Dataset entries -
⁂

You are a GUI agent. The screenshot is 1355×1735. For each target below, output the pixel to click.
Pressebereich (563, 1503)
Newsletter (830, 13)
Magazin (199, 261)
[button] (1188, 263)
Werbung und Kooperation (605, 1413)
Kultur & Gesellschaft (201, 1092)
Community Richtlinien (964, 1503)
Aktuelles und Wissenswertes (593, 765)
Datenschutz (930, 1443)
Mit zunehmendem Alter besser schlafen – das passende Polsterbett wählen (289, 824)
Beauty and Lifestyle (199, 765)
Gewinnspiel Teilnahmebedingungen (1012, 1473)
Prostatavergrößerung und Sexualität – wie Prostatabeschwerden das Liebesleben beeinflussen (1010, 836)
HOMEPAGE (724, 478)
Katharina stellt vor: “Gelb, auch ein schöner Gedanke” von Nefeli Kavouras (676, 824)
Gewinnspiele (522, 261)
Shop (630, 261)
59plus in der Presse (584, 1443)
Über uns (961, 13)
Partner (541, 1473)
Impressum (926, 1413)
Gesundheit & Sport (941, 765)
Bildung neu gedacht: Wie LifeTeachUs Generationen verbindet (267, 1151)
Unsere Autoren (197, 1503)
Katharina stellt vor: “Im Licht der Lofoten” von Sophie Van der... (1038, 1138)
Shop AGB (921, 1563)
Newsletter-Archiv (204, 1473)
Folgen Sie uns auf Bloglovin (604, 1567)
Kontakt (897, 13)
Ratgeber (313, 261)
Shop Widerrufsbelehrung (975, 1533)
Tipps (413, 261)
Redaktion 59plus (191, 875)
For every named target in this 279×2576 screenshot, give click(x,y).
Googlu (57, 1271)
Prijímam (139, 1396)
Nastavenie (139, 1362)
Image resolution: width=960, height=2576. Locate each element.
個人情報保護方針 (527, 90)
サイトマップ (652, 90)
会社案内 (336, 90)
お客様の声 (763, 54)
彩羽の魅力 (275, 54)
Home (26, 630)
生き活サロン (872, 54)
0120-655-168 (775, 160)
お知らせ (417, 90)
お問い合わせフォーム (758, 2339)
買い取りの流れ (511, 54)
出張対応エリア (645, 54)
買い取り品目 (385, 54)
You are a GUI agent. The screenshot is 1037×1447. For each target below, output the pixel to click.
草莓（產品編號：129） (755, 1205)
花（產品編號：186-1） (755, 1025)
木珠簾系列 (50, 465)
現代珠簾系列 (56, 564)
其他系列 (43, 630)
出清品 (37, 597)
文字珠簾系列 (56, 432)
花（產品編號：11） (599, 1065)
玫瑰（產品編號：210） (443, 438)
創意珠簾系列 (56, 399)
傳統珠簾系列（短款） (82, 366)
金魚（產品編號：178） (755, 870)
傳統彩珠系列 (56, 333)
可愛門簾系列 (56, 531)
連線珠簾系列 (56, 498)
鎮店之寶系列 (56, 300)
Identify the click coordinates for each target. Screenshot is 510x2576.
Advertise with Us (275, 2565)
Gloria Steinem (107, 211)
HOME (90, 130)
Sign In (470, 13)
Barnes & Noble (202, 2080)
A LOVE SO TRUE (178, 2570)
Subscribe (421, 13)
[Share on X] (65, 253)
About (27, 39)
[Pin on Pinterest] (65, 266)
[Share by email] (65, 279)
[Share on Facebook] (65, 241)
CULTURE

⁂

Do this -
Reproduce the stretch of the listing from the line containing "Kavouras (676, 824)" through the line containing "Unsere Autoren (197, 1503)", with both of those lines included.

Completed exercise -
Katharina stellt vor: “Gelb, auch ein schöner Gedanke” von Nefeli Kavouras (676, 824)
Gewinnspiele (522, 261)
Shop (630, 261)
59plus in der Presse (584, 1443)
Über uns (961, 13)
Partner (541, 1473)
Impressum (926, 1413)
Gesundheit & Sport (941, 765)
Bildung neu gedacht: Wie LifeTeachUs Generationen verbindet (267, 1151)
Unsere Autoren (197, 1503)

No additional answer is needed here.